Духовник Гоголя, о. Матвей Константиновский от лица Церкви стал разъяснять Гоголю весь вред прежней его литературной деятельности.
Современники понимали произведения Гоголя или как обличения общественных язв России, или как забавное чтение. И то и другое, с точки зрения церковного православия, было страшным грехом: обличать существующие порядки — грех потому, что всё хорошо и никаких улучшений, никаких ‘движений’ не требуется. А смеяться — грех потому, что надо каждую минуту помнить о вечных муках, и не смеяться, а плакать.
И о. Матвей стал заставлять Гоголя плакать о содеянных ‘грехах’.
Прежде всего надо было отречься от писательства как от главнейшего греха жизни.
‘Не писать для меня совершенно значило бы то же, что не жить’, — говорит Гоголь в авторской исповеди.
Но о. Матвей настаивал. Всё грознее, всё страшнее мучил Гоголя.
Однажды он довёл его до того, что Гоголь крикнул о. Матвею:
— Довольно! оставьте, не могу далее слушать — слишком страшно!..
В конце концов, победа была одержана. ‘Мёртвые души’ сожжены.
В ‘Авторской исповеди’ Гоголь пишет: ‘Мне не легко отказаться от писательства: одни из лучших минут в жизни моей были те, когда я, наконец, клал на бумагу то, что выносилось долговременно в моих мыслях, когда я и до сих пор уверен, что едва ли есть высшее из наслаждений, как наслаждение творить. Но, повторяю вновь, как честный человек, я должен положить перо даже и тогда, если бы чувствовал позывы к нему’.

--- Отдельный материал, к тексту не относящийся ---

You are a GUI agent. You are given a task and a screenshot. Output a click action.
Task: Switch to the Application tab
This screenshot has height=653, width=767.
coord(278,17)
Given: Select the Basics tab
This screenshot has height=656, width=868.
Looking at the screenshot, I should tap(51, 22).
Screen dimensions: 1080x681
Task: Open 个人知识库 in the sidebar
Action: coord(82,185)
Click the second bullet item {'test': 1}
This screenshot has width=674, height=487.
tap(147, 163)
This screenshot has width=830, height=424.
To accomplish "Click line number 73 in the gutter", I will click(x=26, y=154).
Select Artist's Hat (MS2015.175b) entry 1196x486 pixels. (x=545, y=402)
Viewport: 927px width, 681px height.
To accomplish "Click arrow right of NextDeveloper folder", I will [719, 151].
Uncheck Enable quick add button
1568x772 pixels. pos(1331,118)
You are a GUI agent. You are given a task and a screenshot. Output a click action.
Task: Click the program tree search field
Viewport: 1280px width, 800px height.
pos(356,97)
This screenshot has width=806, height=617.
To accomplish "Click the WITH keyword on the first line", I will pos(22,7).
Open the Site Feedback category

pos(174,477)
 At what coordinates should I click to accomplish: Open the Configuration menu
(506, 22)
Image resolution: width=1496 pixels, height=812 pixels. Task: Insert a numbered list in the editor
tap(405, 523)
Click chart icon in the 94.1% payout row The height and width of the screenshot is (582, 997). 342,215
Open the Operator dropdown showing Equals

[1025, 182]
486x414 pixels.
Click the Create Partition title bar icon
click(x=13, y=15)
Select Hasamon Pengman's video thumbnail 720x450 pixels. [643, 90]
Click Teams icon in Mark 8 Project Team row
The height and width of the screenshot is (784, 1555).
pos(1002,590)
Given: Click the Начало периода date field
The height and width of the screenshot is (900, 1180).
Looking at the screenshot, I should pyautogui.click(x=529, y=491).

Но ‘раскаяться’, сжечь своё новое произведение было для Гоголя половиной душеспасительного дела. Грех всей жизни, всей литературной деятельности требовал искупления. Ведь греховный смех через него, Гоголя, вошёл в мир и соблазнил многих из малых сих. Какою же ценою, каким подвигом можно было искупить его? И вот неизбежность загробного возмездия придавила Гоголя окончательно. Он не выдержал этих нечеловеческих мук, этой духовной инквизиции церковного православия и умер на краю умопомешательства.
Святогорец Серафим (впоследствии иеросхимонах Сергий) так писал с Афона своим друзьям по поводу смерти Гоголя:
‘Смерть Гоголя — торжество моего духа. Покойный много потерпел и похворал, — надобно и пора ему на отдых в райских обителях. Жаль только, что он не побывал у нас. Я очень любил его, в Одессе мы с ним видались несколько раз, и наше расставание было условное — видеться здесь. Судьбы Божии непостижимы! В последнее время его считали помешанным за то, что он остепенился и сделался христианином. Вот ведь мирская-то мудрость! Толкуйте с миром!’.
— Смерть Гоголя — торжество моего духа, — вот зловещие слова, которые могло бы сказать о смерти Гоголя и всё церковное православие.
Заживо жечь человека на костре, довести его до исступлённого крика: ‘Довольно! оставьте, не могу долее слушать, слишком страшно’, а потом, когда не выдержал пытки и умер, говорить со вздохом: ‘Пора ему на отдых в райских обителях’, — можно ли представать себе что-либо более жестокое!
‘Остепенился’ — это значит перестал писать такие сильные вещи, как ‘Мёртвые души’ и ‘Ревизор’, и стал проповедовать крепостное право. А ‘сделался христианином’ — это значит дошёл до последней черты страха и согласился превратиться в послушного раба церкви.
Толстой был с народом. Не признавая его ‘учения’, оп жил с ним душа в душу. Дойдя в своём духовном развитии до высших ступеней народного православия — до затвора, он ушёл, от мира, от тела, от плоти. Но духа народного не отвергнул. И потому, отвергая искусство, которое без плоти и крови немыслимо, он сделал это легко, даже радостно, опираясь на свою духовность.
Гоголь был с церковью — без народа. Он принял церковное учение, но с народом жить душою не мог, потому что религиозная жизнь народа не совпадает с церковным учением.
Гоголь тоже ушёл от мира и тоже отвергнул искусство, но опереться ему было не на что, ибо его ‘духовность’ не имела в себе народной силы. Вся она была отравлена ядом ужаса, смерти и разложения.
Так на судьбе этих двух величайших представителей русского искусства отразилась судьба двух основных начал православия: церковного и народного.